Senthilvelrajan Kaniyappan1, Katharina Tepper1, Jacek Biernat1, Ram Reddy Chandupatla1, Sabrina Hübschmann1, Stephan Irsen2, Sandra Bicher2, Christoph Klatt2, Eva-Maria Mandelkow1, Eckhard Mandelkow1

1 DZNE, Bonn
2 CAESAR, Bonn

Tau aggregation into amyloid-like fibers based on cross-beta structure is a hallmark of several tauopathies including Alzheimer Disease (AD). Trans-cellular propagation of Tau with pathological conformation has been suggested as a key disease mechanism [1]. This is thought to cause the spreading of tau pathology in AD by templated conversion of naive tau in recipient cells into a pathological state, followed by assembly of pathological tau fibers, similar to the mechanism proposed for prion pathogenesis. In cell cultures the process is usually monitored by a FRET assay where the recipient cell expresses the Tau repeat domain (TauRD, with pro-aggregant mutation, e.g. ΔK280 or P301L, ~13.5 kDa) fused to GFP-based FRET pairs (YFP or CFP, ~28 kD). Since the diameter of the reporter GFP (~3 nm) is ~6.5 times larger than the β-strand distance (0.47nm) this points to a potential steric clash. Hence, we investigated the influence of GFP tagged (N- or C-terminally) TauRD and TauFL (full length Tau) on their aggregation behavior in vitro.
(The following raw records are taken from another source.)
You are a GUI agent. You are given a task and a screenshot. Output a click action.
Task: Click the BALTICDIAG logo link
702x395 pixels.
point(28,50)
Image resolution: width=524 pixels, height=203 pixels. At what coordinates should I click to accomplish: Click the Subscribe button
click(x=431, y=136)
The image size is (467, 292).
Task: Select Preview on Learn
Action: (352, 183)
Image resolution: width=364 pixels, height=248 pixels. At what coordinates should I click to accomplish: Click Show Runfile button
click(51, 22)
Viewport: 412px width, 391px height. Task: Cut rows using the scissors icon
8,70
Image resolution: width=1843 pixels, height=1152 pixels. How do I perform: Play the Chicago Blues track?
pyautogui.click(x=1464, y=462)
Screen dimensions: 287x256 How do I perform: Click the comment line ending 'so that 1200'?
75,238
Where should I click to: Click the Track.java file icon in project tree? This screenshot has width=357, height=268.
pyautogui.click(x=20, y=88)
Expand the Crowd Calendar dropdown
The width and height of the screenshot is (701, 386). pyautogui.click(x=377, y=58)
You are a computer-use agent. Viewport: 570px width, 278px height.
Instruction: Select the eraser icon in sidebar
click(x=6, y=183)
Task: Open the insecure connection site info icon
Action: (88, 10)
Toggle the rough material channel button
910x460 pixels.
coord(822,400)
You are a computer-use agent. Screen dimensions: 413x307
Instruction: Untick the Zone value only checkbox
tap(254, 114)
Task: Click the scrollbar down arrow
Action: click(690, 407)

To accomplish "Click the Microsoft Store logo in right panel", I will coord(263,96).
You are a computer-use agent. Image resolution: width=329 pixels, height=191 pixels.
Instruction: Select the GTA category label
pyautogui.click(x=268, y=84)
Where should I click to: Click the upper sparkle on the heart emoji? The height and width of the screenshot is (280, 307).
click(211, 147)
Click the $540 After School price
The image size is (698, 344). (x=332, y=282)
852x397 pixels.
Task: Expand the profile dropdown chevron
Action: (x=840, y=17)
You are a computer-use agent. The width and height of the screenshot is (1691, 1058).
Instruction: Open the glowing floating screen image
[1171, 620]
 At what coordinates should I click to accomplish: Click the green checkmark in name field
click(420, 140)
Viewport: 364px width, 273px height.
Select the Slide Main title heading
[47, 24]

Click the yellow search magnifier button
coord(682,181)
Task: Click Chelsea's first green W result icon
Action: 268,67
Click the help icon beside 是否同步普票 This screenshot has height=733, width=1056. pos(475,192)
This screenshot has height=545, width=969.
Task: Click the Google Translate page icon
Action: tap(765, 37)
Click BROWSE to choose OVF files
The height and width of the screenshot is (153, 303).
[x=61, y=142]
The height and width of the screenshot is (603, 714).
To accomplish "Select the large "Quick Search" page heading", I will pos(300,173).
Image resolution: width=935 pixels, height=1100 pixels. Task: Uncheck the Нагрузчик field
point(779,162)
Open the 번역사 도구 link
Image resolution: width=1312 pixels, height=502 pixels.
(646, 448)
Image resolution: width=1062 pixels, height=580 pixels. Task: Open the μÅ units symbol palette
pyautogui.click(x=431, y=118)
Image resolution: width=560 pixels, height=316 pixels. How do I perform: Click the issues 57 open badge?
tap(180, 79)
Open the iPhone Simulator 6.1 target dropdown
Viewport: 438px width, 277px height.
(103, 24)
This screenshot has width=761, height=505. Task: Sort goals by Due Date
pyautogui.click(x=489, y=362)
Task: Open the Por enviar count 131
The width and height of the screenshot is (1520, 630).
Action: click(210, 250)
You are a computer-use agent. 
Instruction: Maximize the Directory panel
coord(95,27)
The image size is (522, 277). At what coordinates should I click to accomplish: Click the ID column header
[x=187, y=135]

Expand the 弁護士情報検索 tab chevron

Using light scattering (DLS), atomic force microscopy (AFM) and scanning-transmission electron microscopy (STEM), we found that assembly of TauRDΔK-GFP was severely inhibited, even in presence of nucleation enhancers (heparin). Some rare short fiber-like particles occurred but had a very different subunit packing, as judged by STEM. Thus, both kinetic and structural observations are incompatible with a model whereby external Tau can form a template for PHF assembly of Tau-GFP in recipient cells.